The native means of deploying an application that consists of several components (pods, services, infress, volumes, …) in Kubernetes is Helm. It is superior to OpenShift Templates. Thus OpenShift Templates can be converted into Helm Charts, but not the other way round. Apparently Helm was not designed with a security or enterprise focus in mind. So by default running Helm requires privileged pods (for Tiller) making it possible for anybody to install an application everywhere in the cluster. Helm can be tweaked to be more secure and aware of Role Based Access Control (RBAC). Helm cannot be deployed in an OpenShift cluster due to the mentioned security concerns.

(Actually you can deploy Helm on OpenShift but you have to jump several loops, consider (i.e. ignore) security implications and still end up with a Helm installation that is somewhat limited compared to one on Kubernetes.)

OpenShift comes with two mechanismes to deploy applications: Templates and Ansible Playbook Bundles.

Templates predate Helm Charts in Kubernetes. The concept is pretty simple. One YAML file with descriptions of all required cluster resources. The descriptions can be parameterized by means of placeholders that are substituted by concrete values during deployment.

Ansible Playbook Bundles (ABP) are way more flexible. They are basically docker images with the Ansible runtime and a set of Ansible Playbooks to provision, deprovision, bind and unbind an application.

Both Templates and APBs can be made available in the respective Service Broker (Template Service Broker and OpenShift Ansible Broker).

Service Catalog, Service Broker

Service catalog is an optional component of Kubernetes that needs to be installed separately. After installation it needs to be wired together with existing service brokers by means of creating ClusterServiceBroker instances. Operator can then query the service catalog and provision / unprovision offered services. The service catalog of Kubernetes is more targeted at managed services offered by cloud providers, less at means to provision services within the cluster.

OpenShift comes with a service catalog backed by two service brokers (by default): Template Service Broker and OpenShift Ansible Broker. The Template Service Broker serves all templates available in the cluster. New templates are created with oc create -f <template>.json. OpenShift Ansible Broker serves all Ansible Playbook Bundles installed in this cluster. New Ansible Playbook Bundles are created and installed with the command line tool abp. As with Kubernetes you may also integrate a service broker for managed services. e.g. the AWS service broker.

OpenShift’s web console offers a graphical view on the entities provided by the service catalog allowing to comfortably deploy the selected application (or service).

Exposing services

Everything that makes a group of pods with equal functionality accessible through a well-defined gateway is called a service. In Kubernetes there is a confusing diversity of options concerning services: ClusterIp, NodePort, LoadBalancer, ExternalName, Ingress. Everything except ClusterIP are means to make a service accessible by the outside (i.e. cluster external) world. NodePort is not recommended for anything but ad-hoc access during development and troubleshooting. Ingress is a reverse proxy for HTTP(S) forwarding traffic to a certain service based on host name (virtual hosts) and / or path patterns. It also handles TLS termination and load balancing.
^^^^^^^^^^^^^^^^
JOB 1 >>
Translate this sentence from the OpenShift and Kubernetes overview into Spanish: "Service catalog is an optional component of Kubernetes that needs to be installed separately."
JOB 2 >>
In the OpenShift and Kubernetes overview, rewrite the part that opens with the words containing "OpenShift comes with two" and closes with "values during deployment.", putting "variables" in place of "placeholders".

EXCERPTED DATA >>
^^^^^^^^^^^^^^^^
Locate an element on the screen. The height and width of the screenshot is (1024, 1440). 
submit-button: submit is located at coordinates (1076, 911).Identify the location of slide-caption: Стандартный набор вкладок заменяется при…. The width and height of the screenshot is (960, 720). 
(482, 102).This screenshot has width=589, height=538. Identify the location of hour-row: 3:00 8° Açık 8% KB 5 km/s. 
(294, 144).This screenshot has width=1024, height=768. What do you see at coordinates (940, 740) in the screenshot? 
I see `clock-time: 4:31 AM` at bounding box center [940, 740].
^^^^^^^^^^^^^^^^
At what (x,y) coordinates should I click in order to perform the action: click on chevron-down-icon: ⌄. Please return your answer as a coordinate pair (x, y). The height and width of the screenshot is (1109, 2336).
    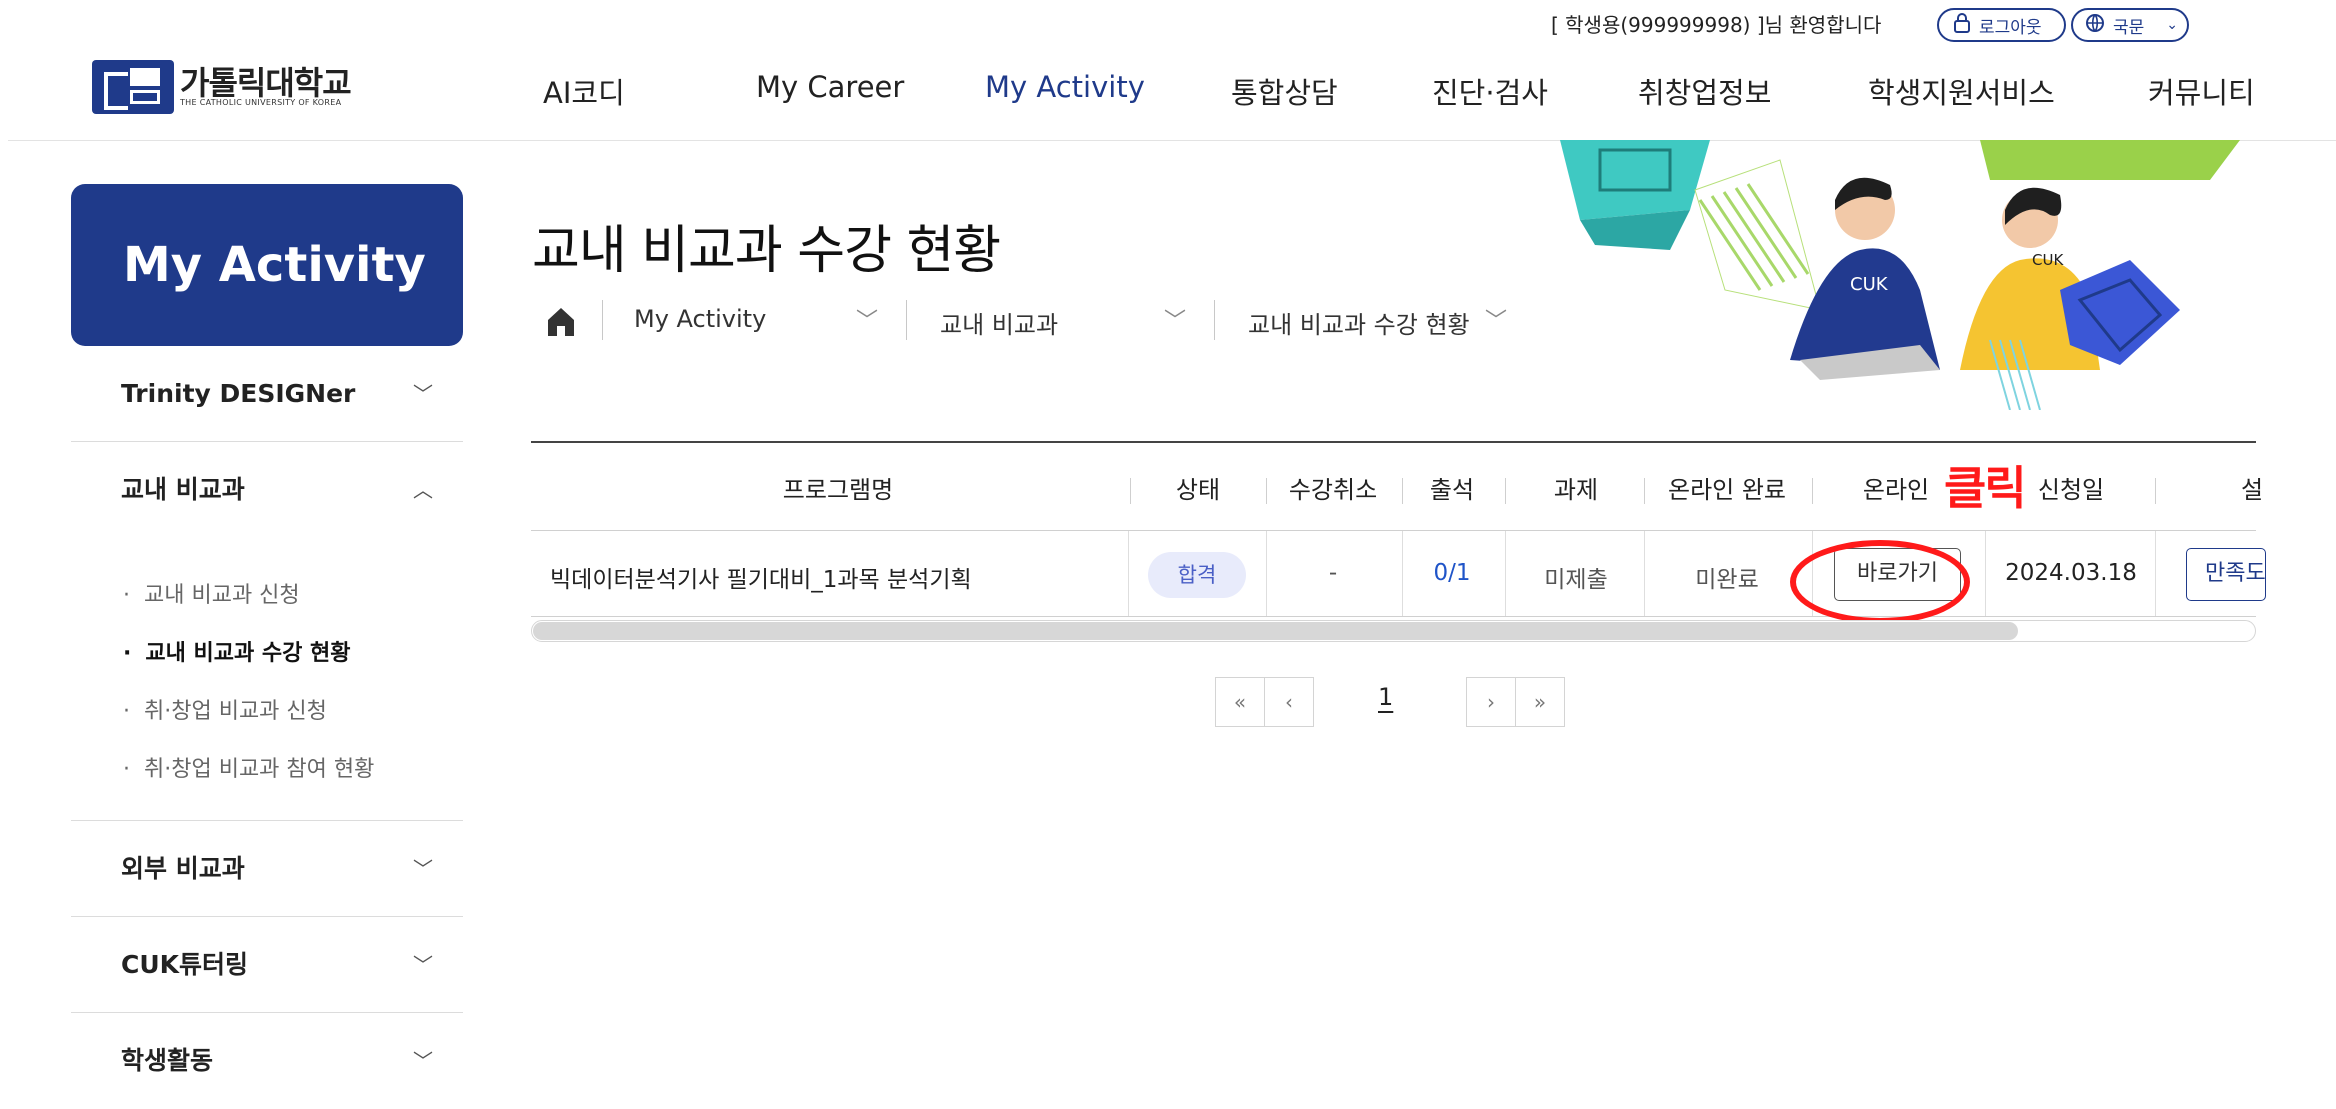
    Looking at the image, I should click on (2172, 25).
^^^^^^^^^^^^^^^^
RESPONSE AREA 1 >>
El catálogo de servicios es un componente opcional de Kubernetes que debe instalarse por separado.

RESPONSE AREA 2 >>
OpenShift comes with two mechanismes to deploy applications: Templates and Ansible Playbook Bundles.

Templates predate Helm Charts in Kubernetes. The concept is pretty simple. One YAML file with descriptions of all required cluster resources. The descriptions can be parameterized by means of variables that are substituted by concrete values during deployment.